The Cultural Marketplace

Thursday, 9 April 2009

Meshing minds in SIN City

It it has been 'All Quiet on the Western front' mostly due to the fact that I moved East to Singapore in January. I have spent the last couple of months finding my feet on this fair isle and forging ahead with plans for an official launch out of beta for Mesh Minds in both the UK and Singapore later this year. Rock and Roll.

I have already managed to hold a number of meetings with some highly inspirational local and foreign individuals spanning the arts and business worlds, whilst the London team continues to expand on the powerful networks built up over the last two years at Mesh HQ.

A seemingly perennial topic in Singapore is that of the 'brain drain' phenomena. In relation to emerging creative talent, there appears to be a certain sense of disillusionment regarding the effect of 'Singapore, Inc' on creativity, free-thinking and leadership in the arts. Funding for the arts in Singapore comes from a mixture of monies from the National Arts Council, corporate sponsors, and individual patrons. I note that the major advantage that the UK has over Singapore right now is strength and maturity of its creative infrastructure. By that, I mean:

(i) government sponsored training for creative entrepreneurs covering topics like how to set up a business, how to market your business, how to deal with business administration (tax, companies registry filings, accounts etc.);

(ii) free publicity - the UK (and London especially) has a wealth of free newsletters and magazines that offer coverage of all arts-based events from the largest exhibitions at the Tate to the tiniest ten-people-in-the-gallery-at-any-one-time shows. This means that if your show is good, it can attract a lot of publicity without very much effort. See online newsletters like Le Cool, Urban Junkies, Flavor Pill, and Daydream Network. Those publications have a circulation of 30,000+ and all you need to do to get in any of those publications is send in an email - if your event is 'hot' enough, they will holler about you. Simple.

(iii) collectives - there are loads of different collectives in London, like Scrawl Collective and Daydream Network - spanning a variety of art forms. Members of these collectives pull together to share contacts and information so that shows can be organised at very low cost. Huge numbers of favours are done just so that artists can get something innovative and fresh on their CV.

(iv) venues - there are tons of 'alternative' and 'innovative' venues in London because the competition is so heavy. So, bars will offer their space for short theatre performances, like Stand Up Drama, art exhibitions or short film showcases.

In summary, there needs to be better supporting infrastructure in the form of education, creative connections, marketing opportunities and spaces. Given the right set of tools, I believe Singaporeans could fashion a wonderfully vibrant creative industry for Singapore. Without the right tools, however, and only a few hard-to-access grants available, it will be difficult to remove the feeling that creativity is limited here - not only due to criteria placed on the 'right' kinds of shows and exhibitions, but by the distinct lack of creative infrastructure available.

## What to do
- 1) Restate the blog post from "(i) government sponsored" up to and including "about you. Simple.", replacing "newsletters" with "bulletins".
- 2) List every online newsletter that the blog post names.
- 3) Decide whether each statement agrees with the blog post, answering yes or no and quoting the words that settle it: (a) The writer moved to Singapore in January. (b) The publications the writer recommends each have a circulation below 10,000. (c) Arts funding in Singapore comes only from the National Arts Council.

## Information shown
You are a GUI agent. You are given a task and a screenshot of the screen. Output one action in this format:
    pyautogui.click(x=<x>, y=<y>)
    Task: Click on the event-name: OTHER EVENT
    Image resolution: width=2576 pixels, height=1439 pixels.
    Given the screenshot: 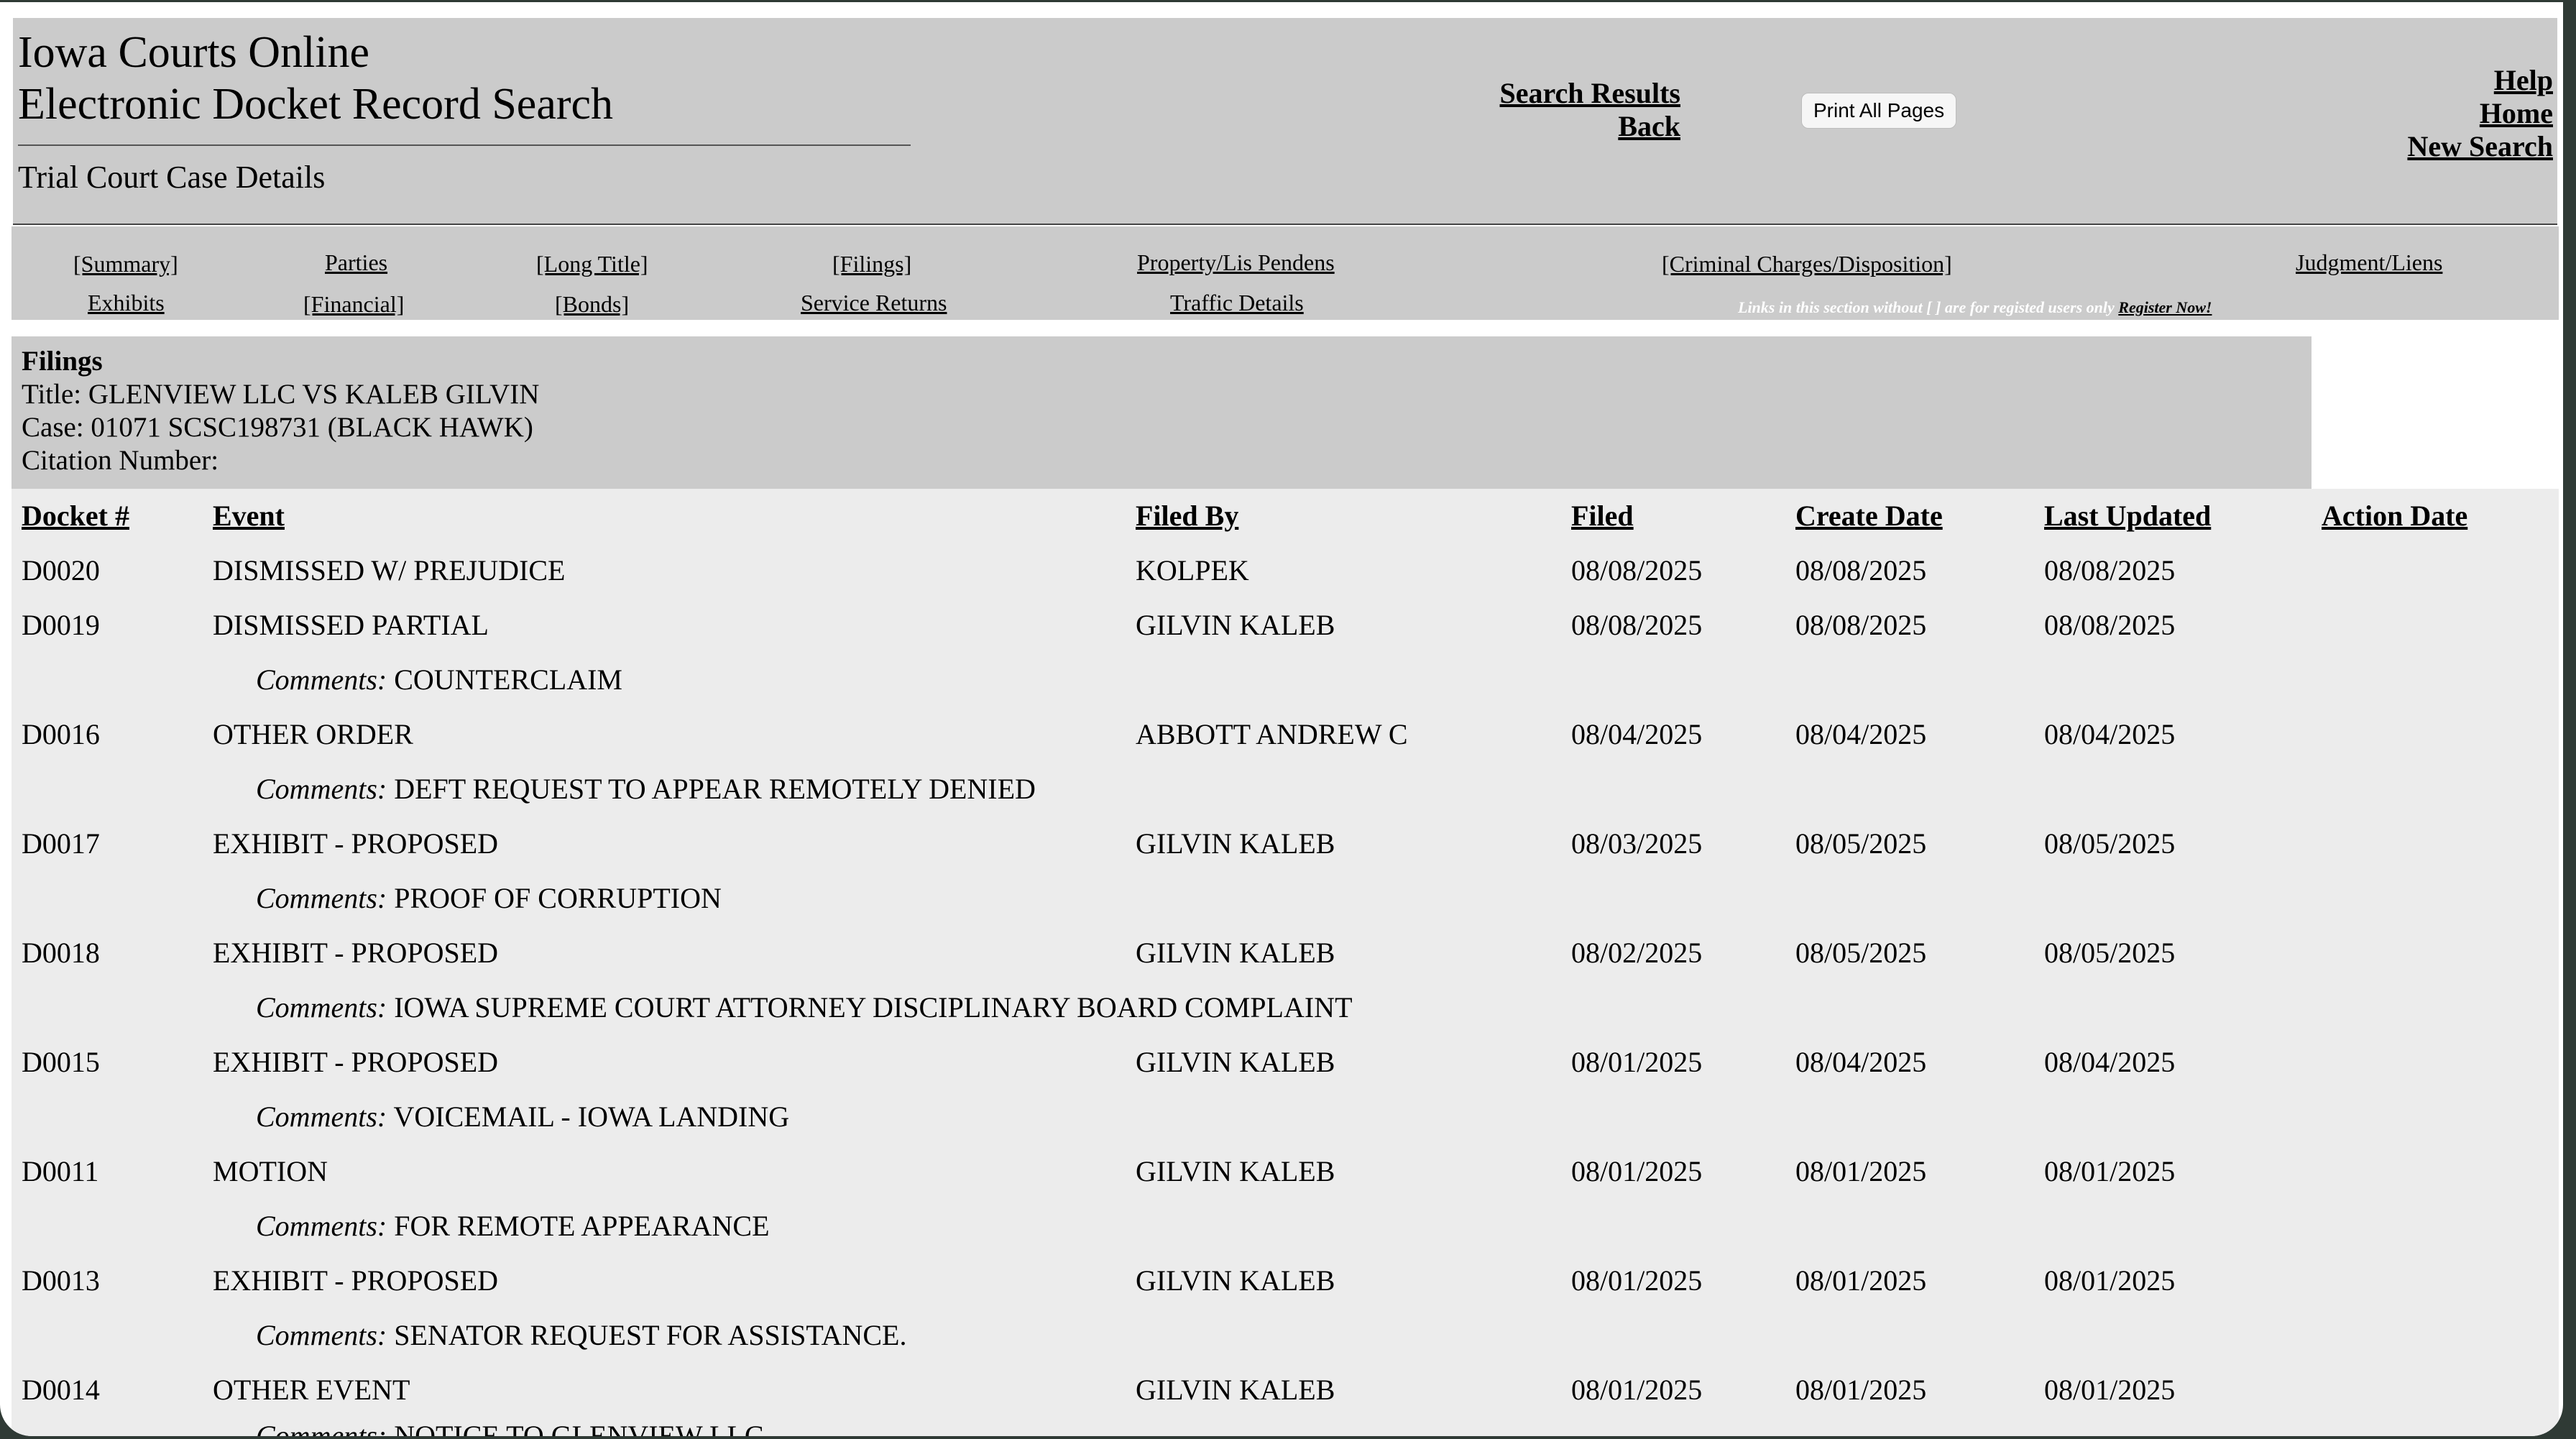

## Solutions to the exercise
- 1)
(i) government sponsored training for creative entrepreneurs covering topics like how to set up a business, how to market your business, how to deal with business administration (tax, companies registry filings, accounts etc.);

(ii) free publicity - the UK (and London especially) has a wealth of free bulletins and magazines that offer coverage of all arts-based events from the largest exhibitions at the Tate to the tiniest ten-people-in-the-gallery-at-any-one-time shows. This means that if your show is good, it can attract a lot of publicity without very much effort. See online bulletins like Le Cool, Urban Junkies, Flavor Pill, and Daydream Network. Those publications have a circulation of 30,000+ and all you need to do to get in any of those publications is send in an email - if your event is 'hot' enough, they will holler about you. Simple.

- 2)
Le Cool
Urban Junkies
Flavor Pill
Daydream Network

- 3)
(a) Yes: "I moved East to Singapore in January."
(b) No: "Those publications have a circulation of 30,000+"
(c) No: "Funding for the arts in Singapore comes from a mixture of monies from the National Arts Council, corporate sponsors, and individual patrons."